Dziwne placki czy naleśniki z lodu unoszące się na rzekach i jeziorach od kilku dni obserwują m.in. mieszkańcy Szkocji i Anglii. W sieci pojawia się wiele nagrań i zdjęć, a Brytyjczycy zastanawiają się, czym są te dziwaczne struktury wyjęte rodem z zimowej krainy czarów.
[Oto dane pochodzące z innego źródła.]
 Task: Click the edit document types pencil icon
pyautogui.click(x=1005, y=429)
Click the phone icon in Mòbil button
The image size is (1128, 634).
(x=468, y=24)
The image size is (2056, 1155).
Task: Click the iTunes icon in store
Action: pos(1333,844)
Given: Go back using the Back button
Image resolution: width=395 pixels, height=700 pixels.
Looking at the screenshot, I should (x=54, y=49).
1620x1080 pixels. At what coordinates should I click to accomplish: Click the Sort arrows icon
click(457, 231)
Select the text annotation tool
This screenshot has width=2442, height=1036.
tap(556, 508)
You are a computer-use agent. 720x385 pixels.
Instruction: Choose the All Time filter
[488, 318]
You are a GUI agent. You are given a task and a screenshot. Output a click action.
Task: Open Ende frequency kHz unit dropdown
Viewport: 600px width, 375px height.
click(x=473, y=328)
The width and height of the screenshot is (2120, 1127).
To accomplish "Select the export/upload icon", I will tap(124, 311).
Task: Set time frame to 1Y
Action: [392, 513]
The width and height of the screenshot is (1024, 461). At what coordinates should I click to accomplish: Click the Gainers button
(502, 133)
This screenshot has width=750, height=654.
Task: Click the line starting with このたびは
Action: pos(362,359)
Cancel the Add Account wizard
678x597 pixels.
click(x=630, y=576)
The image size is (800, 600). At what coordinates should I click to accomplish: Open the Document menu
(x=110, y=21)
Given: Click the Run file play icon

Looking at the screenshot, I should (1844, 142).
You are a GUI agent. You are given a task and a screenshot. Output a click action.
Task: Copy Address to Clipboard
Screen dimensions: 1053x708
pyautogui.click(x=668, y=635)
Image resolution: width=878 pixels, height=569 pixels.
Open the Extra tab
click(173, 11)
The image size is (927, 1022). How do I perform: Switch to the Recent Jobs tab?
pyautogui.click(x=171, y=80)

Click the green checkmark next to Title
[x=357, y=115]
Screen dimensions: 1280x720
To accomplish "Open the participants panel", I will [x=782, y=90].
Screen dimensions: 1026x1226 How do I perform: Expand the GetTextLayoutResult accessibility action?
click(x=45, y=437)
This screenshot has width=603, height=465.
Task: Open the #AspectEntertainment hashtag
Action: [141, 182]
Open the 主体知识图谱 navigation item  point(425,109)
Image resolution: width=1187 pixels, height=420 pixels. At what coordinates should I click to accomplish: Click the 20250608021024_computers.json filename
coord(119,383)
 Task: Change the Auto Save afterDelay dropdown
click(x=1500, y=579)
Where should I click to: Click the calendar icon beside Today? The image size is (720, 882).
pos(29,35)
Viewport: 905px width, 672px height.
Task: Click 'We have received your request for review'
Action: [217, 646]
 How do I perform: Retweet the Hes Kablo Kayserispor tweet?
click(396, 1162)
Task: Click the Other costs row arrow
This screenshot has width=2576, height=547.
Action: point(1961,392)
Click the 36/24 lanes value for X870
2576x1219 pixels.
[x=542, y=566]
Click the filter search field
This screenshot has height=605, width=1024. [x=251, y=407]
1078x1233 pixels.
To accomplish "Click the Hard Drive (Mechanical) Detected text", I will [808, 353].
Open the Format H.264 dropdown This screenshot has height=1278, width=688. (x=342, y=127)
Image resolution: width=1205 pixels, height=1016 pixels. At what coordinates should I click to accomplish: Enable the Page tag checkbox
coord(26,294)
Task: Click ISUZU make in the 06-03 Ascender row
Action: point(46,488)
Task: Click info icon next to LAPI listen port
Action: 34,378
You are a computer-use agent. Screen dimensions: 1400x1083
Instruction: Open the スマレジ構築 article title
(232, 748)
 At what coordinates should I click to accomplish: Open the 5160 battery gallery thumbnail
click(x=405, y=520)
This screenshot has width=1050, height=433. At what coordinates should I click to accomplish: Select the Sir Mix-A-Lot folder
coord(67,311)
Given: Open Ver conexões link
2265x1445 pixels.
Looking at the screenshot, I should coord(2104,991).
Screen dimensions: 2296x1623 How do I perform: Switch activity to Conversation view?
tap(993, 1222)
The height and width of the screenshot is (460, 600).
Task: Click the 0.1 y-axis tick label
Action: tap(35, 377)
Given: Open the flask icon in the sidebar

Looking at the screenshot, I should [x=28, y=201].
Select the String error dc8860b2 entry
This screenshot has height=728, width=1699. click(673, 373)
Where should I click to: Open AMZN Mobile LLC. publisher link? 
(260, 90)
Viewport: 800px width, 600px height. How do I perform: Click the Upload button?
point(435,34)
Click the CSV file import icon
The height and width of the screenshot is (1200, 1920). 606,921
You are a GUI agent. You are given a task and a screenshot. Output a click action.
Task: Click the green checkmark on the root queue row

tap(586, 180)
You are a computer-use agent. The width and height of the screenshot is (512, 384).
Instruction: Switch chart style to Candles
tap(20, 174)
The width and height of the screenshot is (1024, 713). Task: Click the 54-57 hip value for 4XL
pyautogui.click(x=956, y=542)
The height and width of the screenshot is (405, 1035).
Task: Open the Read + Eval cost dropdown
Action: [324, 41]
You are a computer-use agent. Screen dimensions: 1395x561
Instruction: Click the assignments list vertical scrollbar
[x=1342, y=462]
Więcej podobnych ciekawostek przeczytasz na stronie głównej Gazeta.pl
Zdjęcia i nagrania lodowych placków czy też naleśników pojawiają się od kilku dni m.in. na Twitterze. Niektórzy coś takiego widzieli pierwszy raz w życiu. Jeden z mieszkańców hrabstwa North Yorkshire w rozmowie z BBC przyznał, że nigdy wcześniej nie widział czegoś takiego na własne oczy. Mężczyzna zauważył te niecodzienne formacje podczas spaceru z psem nad rzeką Wharfe.
Służby meteorologiczne w Wielkiej Brytanii uspokajają mieszkańców. "Ice pancakes" to całkowicie naturalne zjawisko, za które odpowiedzialna jest pogoda. Niskie temperatury i mróz sprawiają, że spada temperatura wody, a rzeki czy jeziora zaczynają pokrywać się pierwszymi warstwami lodu. Część białych placków powstaje na skutek zamarzania m.in. piany na rzece, z tego powodu są lepkie w dotyku i trudno je wyłowić z wody.
Krążki lodowe, czasem z angielskiego zwane lodowymi naleśnikami lub lodem plackowym, to po prostu jeden z etapów zamarzania zbiornika wodnego lub cieku. Mają zwykle średnicę od 30 cm do nawet 3 metrów. Charakterystyczny kształt zawdzięczają zderzaniu się między sobą. To właśnie dlatego płyty unoszącego się na powierzchni wody lodu są okrągłe i mają lekko uniesione brzegi. Mniejsze placki, które najczęściej obserwujemy na rzece, to śryż, pierwsza postać lodu rzecznego. Ma kilka centymetrów średnicy i powstaje w temperaturze nieco poniżej 0 stopni Celsjusza. Z czasem, pod wpływem przemieszczania się, zderzania i falowania, śryż zaczyna się ze sobą łączyć, tworząc krążki lodowe.